Connecticut Worried About Losing the Young

While no New York elected official can get through any public statement without using the words “senior citizen,” other states are very concerned with keeping and attracting the young. Connecticut for example, based on this article in the Hartford Courant: “State Has To Reverse Aging.” Is the Courant concerned about the young leaving because that might mean Connecticut isn’t a good place for them? No. They are worried for a reason that even the New York State Legislature could appreciate: the need for someone to pay taxes for older generations to go on living the style they have promised themselves. “OK, you may say, we have a smaller state, so what? Less traffic. Easier to get UConn tickets.” But “with the best and brightest in San Jose, and a large elderly population here, who will pay the taxes? The casinos? So before the state turns into one big Medicaid nursing home, we need to get moving. We need to improve the business climate and enhance the quality of life so we can create and attract real jobs. We need to stop building so much ‘active adult’ housing for people leaving the workforce and build something for the people trying to enter the workforce.”

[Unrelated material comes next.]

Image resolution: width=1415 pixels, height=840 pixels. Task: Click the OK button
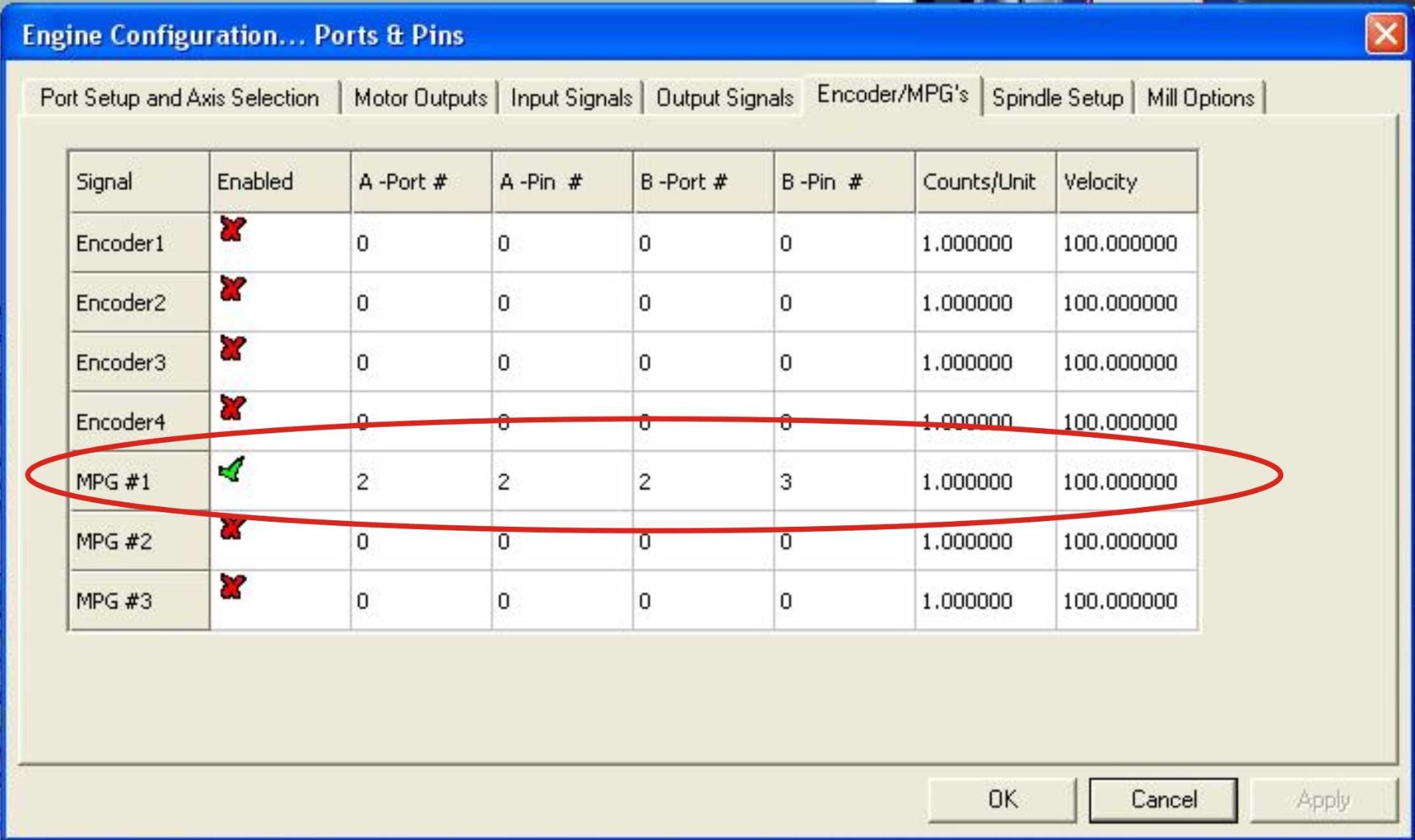[1000, 799]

Housing is a reason for young people to leave Connecticut, a reason the housing bust might reverse. But there are many reasons for young people to leave, or not move to, New York, a place where they are seen as cows to be milked by everyone who matters in Albany. While they have abandoned the rest of the state, the young continue to arrive in New York City — for reasons having nothing to do with Albany. I guess we’re going to find out how desperate they are to live here in this recession, as the vested interests take from those without deals more and more and offer less and less in return.